The optical system reproduces the configuration from Ref. [2]: two phase-only DOEs embedded in a glass substrate (n0=1.5), one on the input face and one on the output face. The DOEs are separated by 600 μm of glass, followed by 300 μm of free-space propagation to the target plane.

The glass thickness is larger than in the original article (which used ~2000 LP modes from a step-index fiber) because with only 105 LG modes, the beam is less multimode and diverges less rapidly. The increased propagation distance compensates for this, providing sufficient mode mixing between the two DOEs.

This cascaded configuration provides two degrees of freedom for phase modulation, significantly improving the quality of achievable intensity transformations compared to a single DOE [2].
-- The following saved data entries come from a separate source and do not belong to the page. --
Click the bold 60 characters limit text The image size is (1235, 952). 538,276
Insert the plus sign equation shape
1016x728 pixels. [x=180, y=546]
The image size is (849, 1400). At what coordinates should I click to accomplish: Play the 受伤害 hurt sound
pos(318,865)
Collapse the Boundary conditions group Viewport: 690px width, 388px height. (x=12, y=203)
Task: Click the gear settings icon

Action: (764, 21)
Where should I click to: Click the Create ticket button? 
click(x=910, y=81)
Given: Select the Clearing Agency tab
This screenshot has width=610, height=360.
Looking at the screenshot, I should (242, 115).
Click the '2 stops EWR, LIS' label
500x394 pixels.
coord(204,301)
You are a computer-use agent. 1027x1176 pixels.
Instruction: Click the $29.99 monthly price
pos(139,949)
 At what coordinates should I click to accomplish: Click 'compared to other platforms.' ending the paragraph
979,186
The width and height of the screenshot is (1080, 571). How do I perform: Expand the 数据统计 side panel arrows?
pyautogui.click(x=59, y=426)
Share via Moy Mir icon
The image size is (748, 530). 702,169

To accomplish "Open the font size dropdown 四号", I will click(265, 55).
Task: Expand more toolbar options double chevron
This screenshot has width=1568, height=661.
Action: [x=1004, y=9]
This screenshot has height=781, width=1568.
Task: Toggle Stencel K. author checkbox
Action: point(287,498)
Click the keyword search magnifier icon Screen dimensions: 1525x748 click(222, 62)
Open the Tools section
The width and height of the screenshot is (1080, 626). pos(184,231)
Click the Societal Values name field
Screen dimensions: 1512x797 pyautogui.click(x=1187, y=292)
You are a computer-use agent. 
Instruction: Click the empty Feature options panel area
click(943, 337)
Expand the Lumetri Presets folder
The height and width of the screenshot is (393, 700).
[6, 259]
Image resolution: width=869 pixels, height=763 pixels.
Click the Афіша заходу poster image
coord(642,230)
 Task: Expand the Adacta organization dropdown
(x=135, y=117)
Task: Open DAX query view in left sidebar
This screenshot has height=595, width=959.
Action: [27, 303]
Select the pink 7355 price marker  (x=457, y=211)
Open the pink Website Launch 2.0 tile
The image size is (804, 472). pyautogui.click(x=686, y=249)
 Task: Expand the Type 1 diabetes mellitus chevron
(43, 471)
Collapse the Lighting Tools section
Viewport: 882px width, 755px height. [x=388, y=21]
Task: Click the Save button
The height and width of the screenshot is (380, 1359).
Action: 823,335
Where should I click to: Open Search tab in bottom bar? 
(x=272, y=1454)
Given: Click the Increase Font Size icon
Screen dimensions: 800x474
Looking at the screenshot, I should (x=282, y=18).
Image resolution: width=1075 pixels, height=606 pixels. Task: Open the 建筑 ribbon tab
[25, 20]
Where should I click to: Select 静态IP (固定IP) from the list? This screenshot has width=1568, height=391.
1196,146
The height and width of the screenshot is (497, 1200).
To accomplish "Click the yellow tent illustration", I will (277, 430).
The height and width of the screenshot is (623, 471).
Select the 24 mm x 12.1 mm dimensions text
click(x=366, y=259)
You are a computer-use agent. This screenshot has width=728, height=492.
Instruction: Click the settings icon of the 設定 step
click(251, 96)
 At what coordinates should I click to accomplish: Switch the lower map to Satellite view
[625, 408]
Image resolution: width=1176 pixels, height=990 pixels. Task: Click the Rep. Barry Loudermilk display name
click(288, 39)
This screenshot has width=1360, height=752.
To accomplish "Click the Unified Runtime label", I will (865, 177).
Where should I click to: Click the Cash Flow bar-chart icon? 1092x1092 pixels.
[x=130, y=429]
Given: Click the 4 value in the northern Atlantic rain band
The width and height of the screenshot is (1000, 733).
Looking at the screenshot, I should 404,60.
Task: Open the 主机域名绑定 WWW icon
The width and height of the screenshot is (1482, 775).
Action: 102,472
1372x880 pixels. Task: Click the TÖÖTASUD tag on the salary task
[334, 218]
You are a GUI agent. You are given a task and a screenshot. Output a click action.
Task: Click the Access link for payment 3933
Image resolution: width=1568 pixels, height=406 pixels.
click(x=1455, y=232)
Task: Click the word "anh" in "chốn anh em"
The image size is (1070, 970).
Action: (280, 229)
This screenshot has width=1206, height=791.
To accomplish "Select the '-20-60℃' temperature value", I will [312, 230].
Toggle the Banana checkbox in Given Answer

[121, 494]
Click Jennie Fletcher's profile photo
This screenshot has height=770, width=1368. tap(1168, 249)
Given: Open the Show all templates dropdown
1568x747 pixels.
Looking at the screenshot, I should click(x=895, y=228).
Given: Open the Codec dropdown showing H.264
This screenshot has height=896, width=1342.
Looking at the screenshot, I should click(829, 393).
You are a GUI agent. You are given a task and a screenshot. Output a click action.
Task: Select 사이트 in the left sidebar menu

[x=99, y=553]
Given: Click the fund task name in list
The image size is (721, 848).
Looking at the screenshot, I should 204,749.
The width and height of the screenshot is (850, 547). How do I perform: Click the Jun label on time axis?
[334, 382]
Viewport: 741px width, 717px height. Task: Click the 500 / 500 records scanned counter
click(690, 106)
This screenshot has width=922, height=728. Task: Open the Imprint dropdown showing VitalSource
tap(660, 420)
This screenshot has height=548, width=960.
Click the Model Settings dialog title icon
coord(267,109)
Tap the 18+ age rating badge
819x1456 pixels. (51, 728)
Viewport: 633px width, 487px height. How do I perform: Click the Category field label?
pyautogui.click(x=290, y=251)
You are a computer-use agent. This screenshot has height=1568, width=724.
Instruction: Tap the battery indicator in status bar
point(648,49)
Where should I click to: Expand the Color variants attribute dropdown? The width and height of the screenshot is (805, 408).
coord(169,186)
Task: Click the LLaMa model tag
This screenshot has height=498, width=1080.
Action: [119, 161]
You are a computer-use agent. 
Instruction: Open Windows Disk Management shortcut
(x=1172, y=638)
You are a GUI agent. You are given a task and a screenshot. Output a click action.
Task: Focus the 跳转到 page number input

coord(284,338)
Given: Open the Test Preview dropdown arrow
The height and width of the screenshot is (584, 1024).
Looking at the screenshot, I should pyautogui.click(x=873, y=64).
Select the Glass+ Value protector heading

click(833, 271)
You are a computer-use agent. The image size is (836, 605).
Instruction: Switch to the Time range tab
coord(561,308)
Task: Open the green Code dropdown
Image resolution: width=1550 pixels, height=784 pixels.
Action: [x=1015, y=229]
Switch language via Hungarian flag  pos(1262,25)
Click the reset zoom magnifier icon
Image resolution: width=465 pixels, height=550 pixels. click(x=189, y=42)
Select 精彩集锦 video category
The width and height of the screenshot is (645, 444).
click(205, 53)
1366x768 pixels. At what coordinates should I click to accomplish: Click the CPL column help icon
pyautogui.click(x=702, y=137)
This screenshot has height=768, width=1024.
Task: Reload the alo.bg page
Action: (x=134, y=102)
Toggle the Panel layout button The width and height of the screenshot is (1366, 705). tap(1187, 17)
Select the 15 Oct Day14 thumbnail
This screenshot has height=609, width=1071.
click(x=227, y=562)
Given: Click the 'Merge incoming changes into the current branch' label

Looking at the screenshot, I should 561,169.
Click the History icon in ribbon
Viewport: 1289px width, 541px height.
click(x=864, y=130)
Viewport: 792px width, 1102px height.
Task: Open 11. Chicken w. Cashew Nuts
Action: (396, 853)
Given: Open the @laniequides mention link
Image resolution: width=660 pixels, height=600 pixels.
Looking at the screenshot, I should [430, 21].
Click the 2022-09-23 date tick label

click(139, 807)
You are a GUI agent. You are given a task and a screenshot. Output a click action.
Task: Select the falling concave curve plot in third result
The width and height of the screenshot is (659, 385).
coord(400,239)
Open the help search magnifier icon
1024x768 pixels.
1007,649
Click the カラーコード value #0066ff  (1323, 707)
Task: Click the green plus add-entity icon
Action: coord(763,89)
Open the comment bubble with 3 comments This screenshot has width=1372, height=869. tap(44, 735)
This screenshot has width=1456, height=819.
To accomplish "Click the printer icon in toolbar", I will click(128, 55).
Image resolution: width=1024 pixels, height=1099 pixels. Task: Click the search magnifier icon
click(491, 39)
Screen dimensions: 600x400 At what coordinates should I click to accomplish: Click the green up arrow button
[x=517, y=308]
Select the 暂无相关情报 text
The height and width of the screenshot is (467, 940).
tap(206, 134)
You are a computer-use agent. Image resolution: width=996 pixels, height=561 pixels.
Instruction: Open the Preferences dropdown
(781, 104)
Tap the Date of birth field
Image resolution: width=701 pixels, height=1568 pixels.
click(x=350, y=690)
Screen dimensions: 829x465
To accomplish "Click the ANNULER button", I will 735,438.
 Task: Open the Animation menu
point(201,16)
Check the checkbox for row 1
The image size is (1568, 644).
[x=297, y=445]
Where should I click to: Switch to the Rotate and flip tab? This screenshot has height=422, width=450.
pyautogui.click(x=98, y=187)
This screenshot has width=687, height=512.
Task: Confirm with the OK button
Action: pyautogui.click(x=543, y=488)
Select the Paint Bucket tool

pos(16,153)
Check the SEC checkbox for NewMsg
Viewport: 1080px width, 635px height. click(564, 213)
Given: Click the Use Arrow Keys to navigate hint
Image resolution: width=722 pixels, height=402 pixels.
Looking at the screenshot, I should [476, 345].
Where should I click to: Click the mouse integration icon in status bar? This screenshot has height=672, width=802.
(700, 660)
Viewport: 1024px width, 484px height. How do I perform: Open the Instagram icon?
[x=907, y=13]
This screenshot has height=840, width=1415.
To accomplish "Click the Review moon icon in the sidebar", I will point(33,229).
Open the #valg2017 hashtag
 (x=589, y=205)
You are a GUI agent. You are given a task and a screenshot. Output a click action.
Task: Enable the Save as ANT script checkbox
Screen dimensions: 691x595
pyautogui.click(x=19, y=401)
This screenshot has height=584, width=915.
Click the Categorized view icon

source = ScalarSource(u0);

z12 = 600.0  # Distance between DOEs (in glass)
z = 300.0    # Distance to target plane (in air)
n0 = 1.5     # Refractive index of glass

prop_glass = ASProp(u0, z12; n0 = n0)
prop_air = ASProp(u0, z)

doe1 = TeaDOE(u0, n0-1.0; trainable = true, buffered = true)
doe2 = TeaDOE(u0, n0-1.0; trainable = true, buffered = true)
pb = FieldProbe()

system = source |> doe1 |> prop_glass |> pb |> doe2 |> prop_air;

The TeaDOE components model thin diffractive elements with phase modulation φ(x,y) = 2π Δn h(x,y) / λ, where h(x,y) is the height profile and Δn = n₀-1 is the refractive index contrast. A FieldProbe is inserted between the two DOEs to monitor the intermediate intensity distribution, which helps verify that the angular spectrum propagation remains physically reasonable throughout optimization.

Initial output (no optimization)

uf = system().out;

visualize(uf, intensity; colormap =:inferno, height=120)

Optimization Setup

We use the FISTA algorithm with different regularization strategies for each target. For both targets, heights are clamped to ensure fabrication feasibility.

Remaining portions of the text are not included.